PricewaterhouseCoopers’ (PwC) annual report of FTSE remuneration, ‘Executive Compensation – Review of the Year 2009’, shows that FTSE 100 companies have exercised pay moderation in response to the recession. Median increases in base salary for FTSE 100 and FTSE 250 executives fell to 1% and 0%, respectively, in 2009 and were outstripped by the national average earnings base pay increase (2.5%). In 2008, increases were 6% for both the FTSE 100 and FTSE 250 while the national earnings pay increase was also higher at 3.7%.
PwC’s research also found that median maximum bonus potential for chief executive officers (CEOs) remained stable at 150% of salary in the FTSE 100, equivalent to around £1.2m, and 100% in the FTSE 250, which would equate to around £425,000 if paid out in full. But, actual bonus payments decreased by 20% in 2009 reflecting business performance and the economic climate. The median bonus payout for CEOs in the FTSE 100 and FTSE 250, respectively, were £525,000 and £217,000.
The number of executives receiving nil bonuses doubled in the FTSE 100 last year and increased by 40% in the FTSE 250. In practice, this means one in six executive directors in the FTSE 100 and FTSE 250 did not receive a bonus in 2009. This statistic is significantly influenced by banks, which in many cases did not pay bonuses in 2009.
Median total long-term incentive grants values fell slightly at CEO level with the median economic value of awards now at 140% of salary – roughly equivalent to just over £1m. This compares with 150% in 2008. Companies experiencing significant falls in share price have scaled back award levels by anything between 20% and 40% in response to shareholder pressure. The most common plans remain performance share plans, deferred bonus plans and share options.
Notwithstanding this moderation, shareholder opposition to remuneration proposals grew, with 20% of FTSE 100 companies have more than one in five of their shareholders withhold support for the remuneration report, up from 3%in 2008. The majority of contentious AGMs arose outside the banking sector.

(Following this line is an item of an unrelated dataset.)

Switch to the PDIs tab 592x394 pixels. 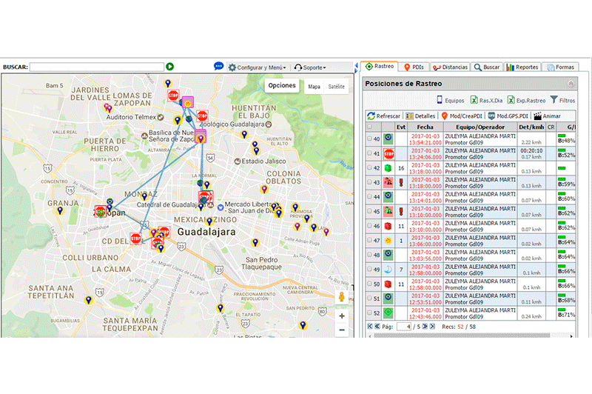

Tom Gosling, reward partner, PwC, said: “Remuneration committees must balance the need to motivate executives in the face of a challenging business environment, reduced bonuses and increased taxation against shareholders’ perceptions that the link between pay and performance is not strong enough, and that one year of pay restraint is not sufficient given the severity of the downturn and the impact on profits.
“Some new issues will break waves this year – pension arrangements for top executives and contractual arrangements in areas, such as termination terms, will be the focus for many shareholders in the current AGM round,” he added.
Spill-over from Banking into Wider Sectors
While the stated focus of the UK’s Financial Services Authority (FSA) Code of Practice and the one-off 50% payroll tax levy on bankers’ bonuses is to change behaviour in the banks, the repercussions of this and other prescriptions for remodelling the way executives in the broader financial services sector are remunerated will be felt by FTSE-listed companies.
There is already wide-spread use of deferred bonuses in the FTSE 100, which is consistent with the prescriptions set out for the banking sector by the FSA. Some 72% of FTSE 100 companies (46% in FTSE 250) operate a deferred bonus plan, in which executives defer some of their annual cash bonus into shares. Around three-quarters (two-thirds in FTSE 250) of these have a compulsory element to deferral.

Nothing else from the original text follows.